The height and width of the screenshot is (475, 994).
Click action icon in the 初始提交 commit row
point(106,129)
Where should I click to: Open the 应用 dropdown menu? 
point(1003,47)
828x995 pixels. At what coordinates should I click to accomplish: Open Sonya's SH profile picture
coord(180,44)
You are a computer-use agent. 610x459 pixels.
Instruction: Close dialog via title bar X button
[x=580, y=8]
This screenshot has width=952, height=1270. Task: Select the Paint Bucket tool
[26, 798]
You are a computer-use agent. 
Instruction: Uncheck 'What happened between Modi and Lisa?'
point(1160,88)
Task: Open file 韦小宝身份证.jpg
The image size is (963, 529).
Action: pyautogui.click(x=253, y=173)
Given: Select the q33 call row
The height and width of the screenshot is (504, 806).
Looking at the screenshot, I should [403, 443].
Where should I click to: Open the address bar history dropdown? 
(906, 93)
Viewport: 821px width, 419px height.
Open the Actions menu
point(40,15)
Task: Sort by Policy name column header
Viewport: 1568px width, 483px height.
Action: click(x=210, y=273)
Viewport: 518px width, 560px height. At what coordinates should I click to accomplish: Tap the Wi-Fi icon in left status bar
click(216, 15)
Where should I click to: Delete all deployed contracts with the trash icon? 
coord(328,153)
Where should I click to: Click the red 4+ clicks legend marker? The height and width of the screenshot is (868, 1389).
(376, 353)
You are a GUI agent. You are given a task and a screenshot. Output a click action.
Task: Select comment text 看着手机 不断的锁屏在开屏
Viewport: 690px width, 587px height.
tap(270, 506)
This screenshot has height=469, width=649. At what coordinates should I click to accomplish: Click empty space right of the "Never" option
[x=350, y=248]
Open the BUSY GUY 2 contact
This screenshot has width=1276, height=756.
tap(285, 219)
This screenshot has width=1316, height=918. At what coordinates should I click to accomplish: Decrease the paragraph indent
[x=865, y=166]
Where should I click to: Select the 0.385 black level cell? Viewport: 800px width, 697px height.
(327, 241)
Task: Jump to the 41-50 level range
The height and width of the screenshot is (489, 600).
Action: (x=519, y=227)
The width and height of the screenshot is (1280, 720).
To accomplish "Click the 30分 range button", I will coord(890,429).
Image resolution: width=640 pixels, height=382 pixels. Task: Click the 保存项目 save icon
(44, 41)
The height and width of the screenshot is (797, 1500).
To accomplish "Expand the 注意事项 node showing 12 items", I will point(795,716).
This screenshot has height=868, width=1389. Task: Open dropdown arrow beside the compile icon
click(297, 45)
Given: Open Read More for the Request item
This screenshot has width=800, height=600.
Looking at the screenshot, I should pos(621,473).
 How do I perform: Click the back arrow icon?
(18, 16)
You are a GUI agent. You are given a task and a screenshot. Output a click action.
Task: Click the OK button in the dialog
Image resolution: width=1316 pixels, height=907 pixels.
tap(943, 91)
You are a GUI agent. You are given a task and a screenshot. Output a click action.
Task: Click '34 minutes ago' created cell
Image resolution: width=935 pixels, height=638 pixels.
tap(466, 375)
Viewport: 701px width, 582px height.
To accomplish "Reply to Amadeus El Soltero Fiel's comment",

_Brief_:
Reproduce the records above verbatim, from the line with "Task: Open file 韦小宝身份证.jpg" to the line with "click(297, 45)", including both of those lines.

_Output for this task_:
Task: Open file 韦小宝身份证.jpg
The image size is (963, 529).
Action: pyautogui.click(x=253, y=173)
Given: Select the q33 call row
The height and width of the screenshot is (504, 806).
Looking at the screenshot, I should [403, 443].
Where should I click to: Open the address bar history dropdown? 
(906, 93)
Viewport: 821px width, 419px height.
Open the Actions menu
point(40,15)
Task: Sort by Policy name column header
Viewport: 1568px width, 483px height.
Action: click(x=210, y=273)
Viewport: 518px width, 560px height. At what coordinates should I click to accomplish: Tap the Wi-Fi icon in left status bar
click(216, 15)
Where should I click to: Delete all deployed contracts with the trash icon? 
coord(328,153)
Where should I click to: Click the red 4+ clicks legend marker? The height and width of the screenshot is (868, 1389).
(376, 353)
You are a GUI agent. You are given a task and a screenshot. Output a click action.
Task: Select comment text 看着手机 不断的锁屏在开屏
Viewport: 690px width, 587px height.
tap(270, 506)
This screenshot has height=469, width=649. At what coordinates should I click to accomplish: Click empty space right of the "Never" option
[x=350, y=248]
Open the BUSY GUY 2 contact
This screenshot has width=1276, height=756.
tap(285, 219)
This screenshot has width=1316, height=918. At what coordinates should I click to accomplish: Decrease the paragraph indent
[x=865, y=166]
Where should I click to: Select the 0.385 black level cell? Viewport: 800px width, 697px height.
(327, 241)
Task: Jump to the 41-50 level range
The height and width of the screenshot is (489, 600).
Action: (x=519, y=227)
The width and height of the screenshot is (1280, 720).
To accomplish "Click the 30分 range button", I will coord(890,429).
Image resolution: width=640 pixels, height=382 pixels. Task: Click the 保存项目 save icon
(44, 41)
The height and width of the screenshot is (797, 1500).
To accomplish "Expand the 注意事项 node showing 12 items", I will point(795,716).
This screenshot has height=868, width=1389. Task: Open dropdown arrow beside the compile icon
click(297, 45)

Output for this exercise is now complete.